82 LEITE, Eduardo Lycurgo. Direito (Moral) de Inédito. Cit.; p. 123.

83 José de Oliveira Ascensão resolve o problema de maneira mais simples. Afirma que o herdeiro não é titular do direito de autor. “Se não é titular, por natureza não pode ele próprio divulgar. O único conteúdo imaginável do direito ao inédito seria aqui o controlo da divulgação ou não por terceiros. Vamos distinguir consoante o criador intelectual:

(i) proibiu a divulgação; (ii) impôs a divulgação. Se o autor criador intelectual proibiu a divulgação, não se vê que simultaneamente possa atribuir os direitos patrimoniais a outrem. Confundir-se-ão afinal na titularidade dos herdeiros o núcleo patrimonial e as faculdades pessoais, o que não é a hipótese que consideramos agora: limitamo-nos aos casos em que a outrem pertence o direito patrimonial, e o direito pessoal cabe ao herdeiro. Só resta a hipótese de o autor ter imposto ao titular do direito patrimonial a divulgação. Se este não divulgar, o herdeiro terá legitimidade para lhe exigir a divulgação? Nesta hipótese muito restrita, não vemos razão para negar a legitimidade ao herdeiro”. ASCENSÃO, José de Oliveira. Direito Autoral. Cit; p. 276.

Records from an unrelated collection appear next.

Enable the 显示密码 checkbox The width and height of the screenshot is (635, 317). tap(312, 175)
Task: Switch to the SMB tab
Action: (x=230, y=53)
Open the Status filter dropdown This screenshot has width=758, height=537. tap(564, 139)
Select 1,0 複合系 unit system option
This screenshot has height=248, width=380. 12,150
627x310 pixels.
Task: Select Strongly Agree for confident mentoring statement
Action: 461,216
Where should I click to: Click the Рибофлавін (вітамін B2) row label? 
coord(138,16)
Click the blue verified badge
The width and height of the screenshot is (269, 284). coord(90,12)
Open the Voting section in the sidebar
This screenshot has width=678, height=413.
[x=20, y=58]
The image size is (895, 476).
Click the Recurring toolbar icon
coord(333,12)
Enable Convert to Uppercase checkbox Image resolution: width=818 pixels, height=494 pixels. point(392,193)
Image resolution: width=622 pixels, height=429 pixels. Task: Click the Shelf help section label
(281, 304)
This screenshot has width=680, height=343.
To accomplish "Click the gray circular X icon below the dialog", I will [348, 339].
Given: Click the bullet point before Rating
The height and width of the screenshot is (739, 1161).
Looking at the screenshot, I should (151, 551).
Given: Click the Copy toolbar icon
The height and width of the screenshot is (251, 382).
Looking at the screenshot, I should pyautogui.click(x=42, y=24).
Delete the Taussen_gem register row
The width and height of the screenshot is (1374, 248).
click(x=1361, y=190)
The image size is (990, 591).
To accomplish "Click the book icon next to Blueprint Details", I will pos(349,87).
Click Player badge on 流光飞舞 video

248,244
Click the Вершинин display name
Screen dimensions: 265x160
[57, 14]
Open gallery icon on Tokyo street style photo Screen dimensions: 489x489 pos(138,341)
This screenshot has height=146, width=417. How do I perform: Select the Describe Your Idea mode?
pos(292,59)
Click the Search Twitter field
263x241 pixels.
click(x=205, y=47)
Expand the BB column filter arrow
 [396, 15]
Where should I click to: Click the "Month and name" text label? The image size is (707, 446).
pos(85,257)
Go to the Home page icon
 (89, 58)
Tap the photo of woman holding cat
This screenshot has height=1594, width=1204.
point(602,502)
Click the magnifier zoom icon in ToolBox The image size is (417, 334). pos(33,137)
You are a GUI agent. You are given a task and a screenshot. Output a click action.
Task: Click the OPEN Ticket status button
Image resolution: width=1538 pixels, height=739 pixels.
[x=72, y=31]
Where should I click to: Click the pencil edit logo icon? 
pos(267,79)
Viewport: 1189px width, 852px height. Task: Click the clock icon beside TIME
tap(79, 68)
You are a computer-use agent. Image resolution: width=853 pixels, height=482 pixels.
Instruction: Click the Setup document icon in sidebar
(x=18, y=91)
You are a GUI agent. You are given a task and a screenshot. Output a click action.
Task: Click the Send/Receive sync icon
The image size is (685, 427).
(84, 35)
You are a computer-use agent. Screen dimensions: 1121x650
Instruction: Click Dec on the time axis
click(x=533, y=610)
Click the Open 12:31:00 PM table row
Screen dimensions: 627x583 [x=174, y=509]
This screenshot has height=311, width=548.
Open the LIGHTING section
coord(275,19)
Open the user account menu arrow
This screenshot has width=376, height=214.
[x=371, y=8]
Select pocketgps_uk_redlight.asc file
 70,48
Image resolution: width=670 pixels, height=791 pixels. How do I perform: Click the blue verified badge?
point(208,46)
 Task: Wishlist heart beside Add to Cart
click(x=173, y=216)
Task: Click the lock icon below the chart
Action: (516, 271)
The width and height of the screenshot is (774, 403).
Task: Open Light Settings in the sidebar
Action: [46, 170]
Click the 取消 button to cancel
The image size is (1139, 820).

84 “O abuso torna-se evidente quando existe contradição entre a vontade manifestada pelo autor em vida e a atuação post mortem dos seus sucessores. Por exemplo, caso estes proíbam a publicação de uma obra que o autor inequivocamente gostaria de ver publicada, tem-se que a conduta serve egoisticamente aos seus próprios interesses, revelando um comportamento antissocial, contrário ao desejo do criador falecido e, inclusive, da sociedade em geral. Essa atuação abusiva dos sucessores consistirá num entrave ao exercício do direito de acesso à cultura (CF, art. 215), o que torna plausível a intervenção do Poder Judiciário para a proteção do interesse geral da sociedade”. MORAES, Rodrigo. Os Direitos Morais do Autor — Repersonalizando o Direito Autoral. Cit.; p. 150.